START PAGE

Videogame review: 'Braid'

Offered as a download on Xbox Live, this experiment strives for videogame greatness -- but falls frustratingly short of its goal

Image

BRAID
(Microsoft, Xbox 360, Everyone)

Cultural artifacts that wear their ambitions on their sleeves pose a conundrum to potential audiences: Should said works be dismissed out of hand for their lofty aspirations — or should they be given the benefit of the doubt? In the case of Braid — an experimental title available for download on Xbox Live (for $15) — it’s all about its metatextuality. The game’s suit-and-tie clad hero Tim journeys through several different worlds searching for a princess he intends to rescue — just like in the Nintendo classic Super Mario Bros. And while sharing some similarities with SMB (including enemies, gameplay style, and structure), the relationship between the protagonist and the princess is more nuanced and fraught with emotion: it was something Tim did that drove her away — and into peril.

”[To] be fully couched within the comfort of a friend is a mode of existence with severe implications,” the game posits. ”To please you perfectly, she must understand you perfectly. Thus you cannot defy her expectations or escape her reach. Her benevolence has circumscribed you, and your life’s achievements will not reach beyond the map she has drawn.” Love, regret and the relation of time to memory become themes that weave themselves in to the game’s seven levels. Each world allows the player to manipulate time in a different way — rewinding it here or speeding it up there, to give two examples — and delivers narrative and pictorial clues to the couple’s past. Along with flowery quotes like the one above, Braid‘s artsy ambitions are further evident in the impressionist-like watercolor backdrops Tim jumps and bops through, all the while accompanied by chamber music. Classy!

END PAGE

* WHAT NEEDS TO BE DONE *
Retype, word for word, the passage of the Braid review that begins with the words containing "Videogame review: 'Braid'" and ends with "Xbox 360, Everyone)".

START SUPPLIED INFORMATION

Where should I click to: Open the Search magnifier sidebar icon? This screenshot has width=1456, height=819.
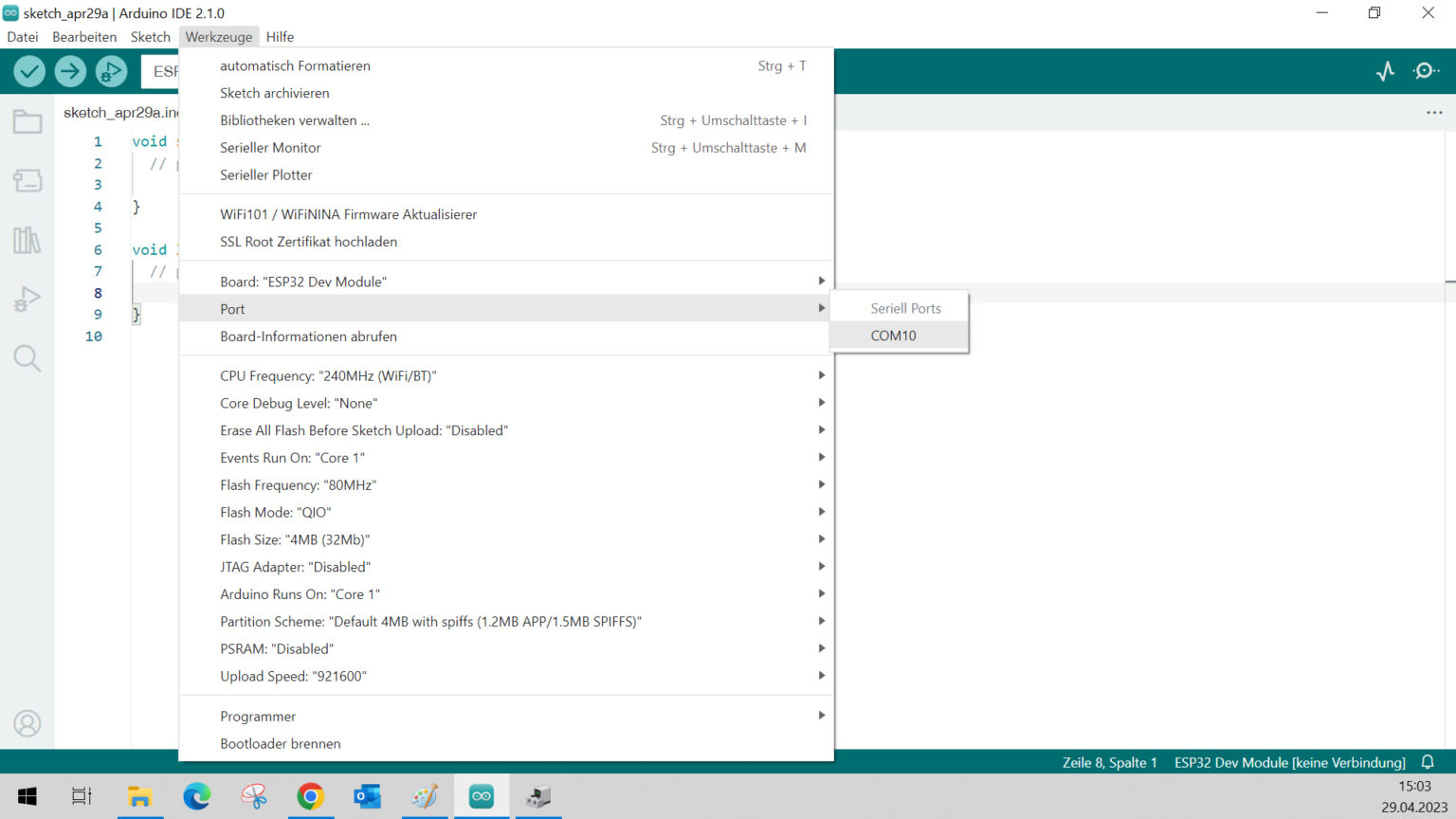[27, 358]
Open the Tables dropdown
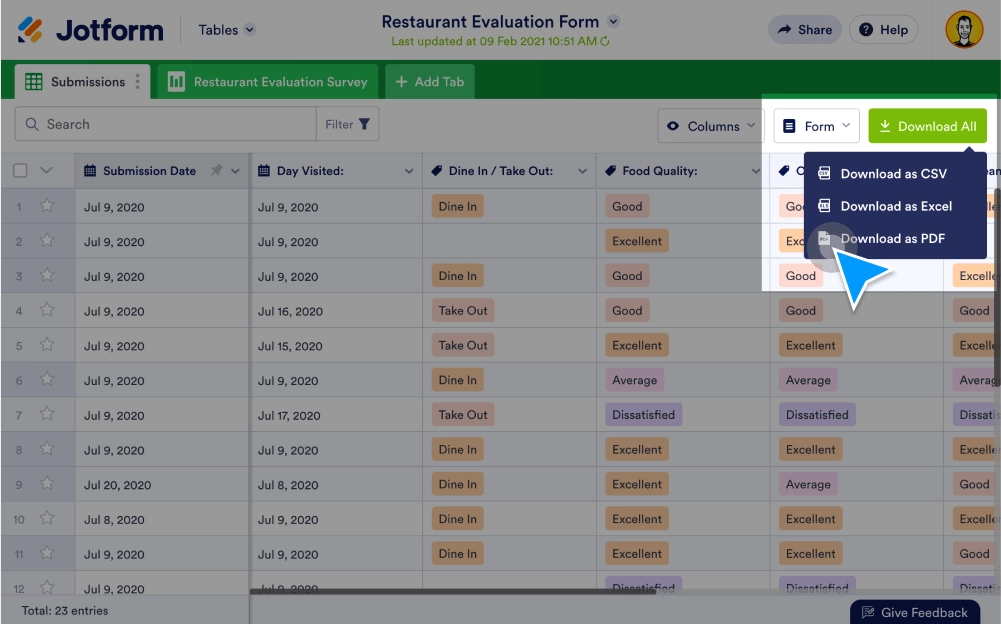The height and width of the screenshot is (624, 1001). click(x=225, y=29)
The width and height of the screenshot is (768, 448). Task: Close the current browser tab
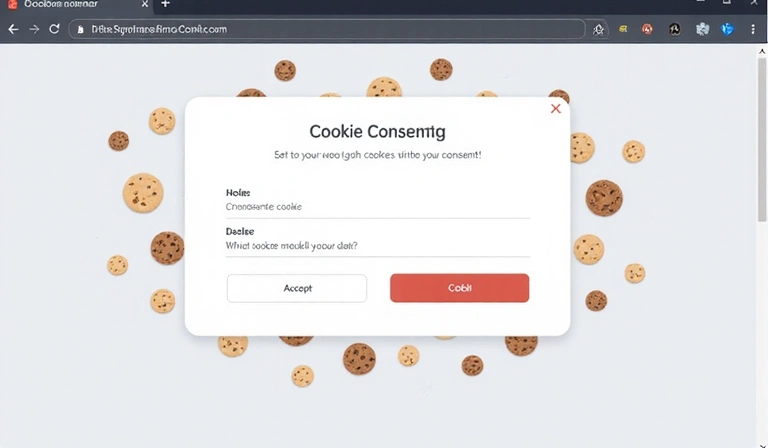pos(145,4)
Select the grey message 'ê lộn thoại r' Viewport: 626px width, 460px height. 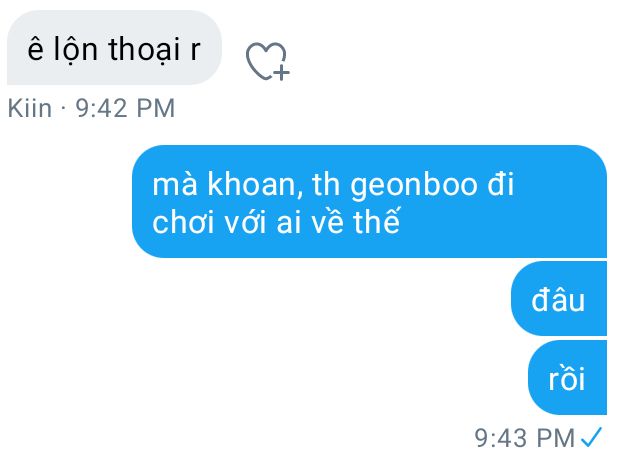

END SUPPLIED INFORMATION
START SUPPLIED INFORMATION

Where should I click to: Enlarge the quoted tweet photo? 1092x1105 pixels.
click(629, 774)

END SUPPLIED INFORMATION

* EXPECTED ANSWER *
Videogame review: 'Braid'

Offered as a download on Xbox Live, this experiment strives for videogame greatness -- but falls frustratingly short of its goal

Image

BRAID
(Microsoft, Xbox 360, Everyone)